Tasks for this exercise:
A – Condense the paragraph of the excerpt on Hardy and Stephen that begins "But Stephen had other things on his mind" into a short bulleted list that keeps its main facts.
B – Transcribe everything in the excerpt on Hardy and Stephen from "But Stephen had" down to "giving a reason.".

Excerpt:
____

But Stephen had other things on his mind, and he made few suggestions beyond bowdlerizations. He asked Hardy not to describe Ethelberta’s poems as ‘amorous’ and fussed, ‘I may be over particular, but I don’t quite like the suggestion of the very close embrace in the London churchyard,’ where she is kissed by one of her admirers on a visit to Milton’s tomb.24 The two men met and talked in March 1875 but not about Hardy’s intentions for his new book. Stephen wrote to him inviting him to call alone, as late as he liked in the evening, without giving a reason.
I went, and found him alone, wandering up and down his library in slippers; his tall thin figure wrapt in a heath-coloured dressing-gown. After a few remarks on our magazine arrangements, he said he wanted me to witness his signature to what, for a moment, I thought was his will; but it turned out to be a deed renunciatory of holy orders, under the Act of 1870. He said grimly that he was really a reverend gentleman still, little as he might look it, and that he thought it as well to cut himself adrift of a calling for which, to say the least, he had always been utterly unfit. The deed was executed with due formality. Our conversation then turned upon theologies decayed and defunct, the origin of things, the constitution of matter, the unreality of time and kindred subjects.25
Hardy could only be flattered that Stephen should make a request so personal, trusting and friendly.

____

Record extracts:
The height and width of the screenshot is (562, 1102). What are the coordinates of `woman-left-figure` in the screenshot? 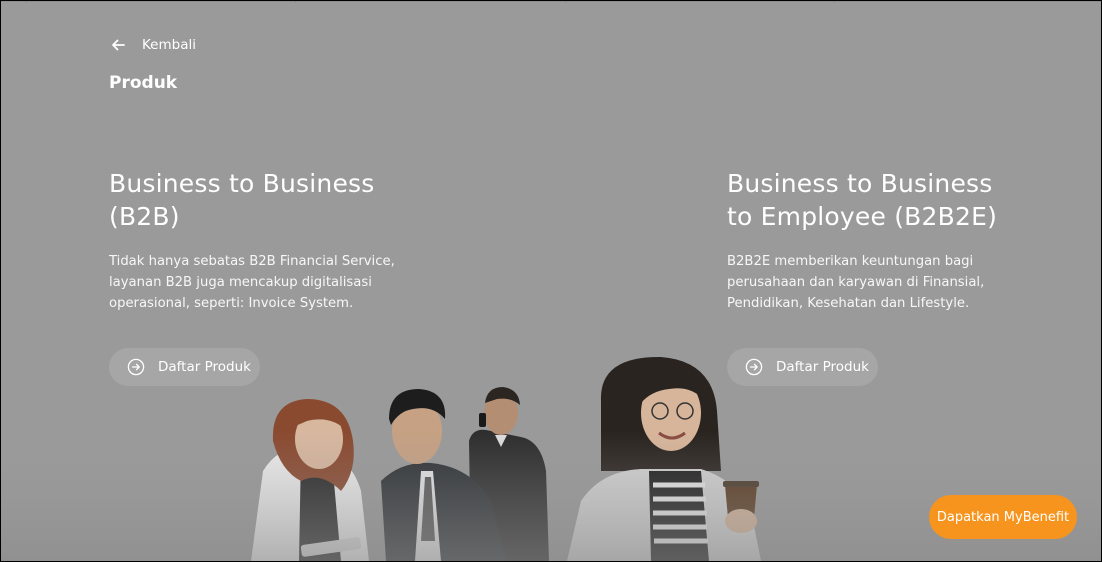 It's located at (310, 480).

____

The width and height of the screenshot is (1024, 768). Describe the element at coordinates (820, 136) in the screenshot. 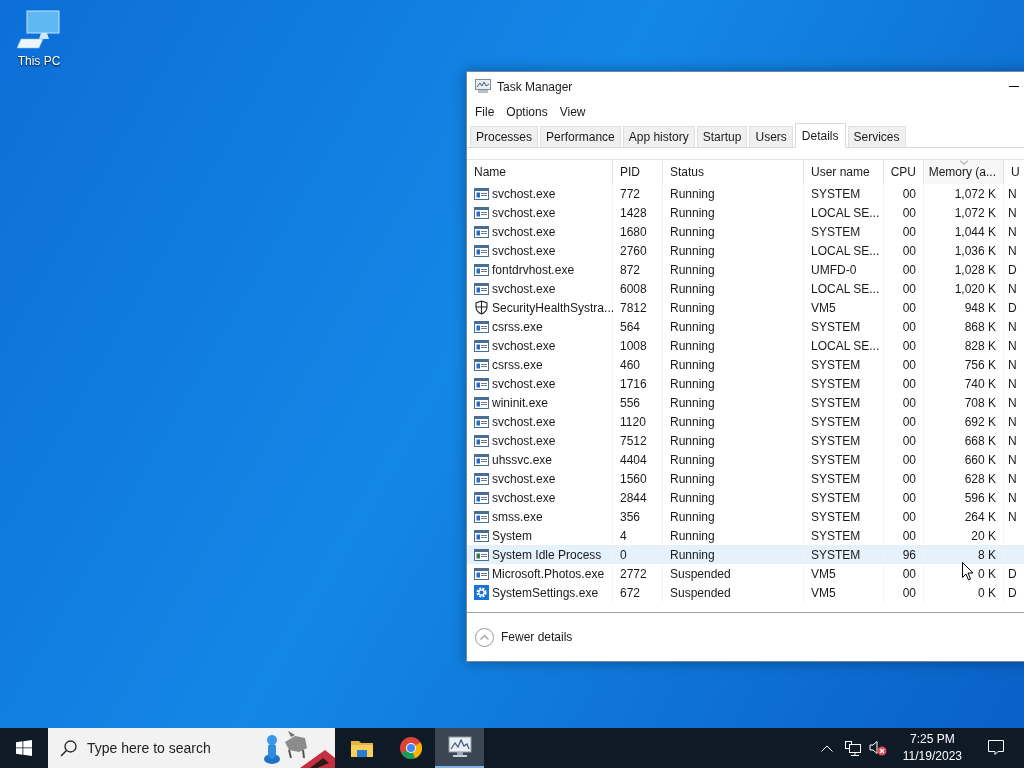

____

Written answers:
A –
- Stephen was preoccupied with other matters and suggested little beyond bowdlerizations.
- He asked Hardy not to call Ethelberta's poems "amorous."
- He objected to the very close embrace in the London churchyard, where one of Ethelberta's admirers kisses her on a visit to Milton's tomb.
- The two men met and talked in March 1875, but not about Hardy's intentions for his new book.
- Stephen wrote inviting Hardy to call alone, as late in the evening as he liked, without giving a reason.

B –
But Stephen had other things on his mind, and he made few suggestions beyond bowdlerizations. He asked Hardy not to describe Ethelberta’s poems as ‘amorous’ and fussed, ‘I may be over particular, but I don’t quite like the suggestion of the very close embrace in the London churchyard,’ where she is kissed by one of her admirers on a visit to Milton’s tomb.24 The two men met and talked in March 1875 but not about Hardy’s intentions for his new book. Stephen wrote to him inviting him to call alone, as late as he liked in the evening, without giving a reason.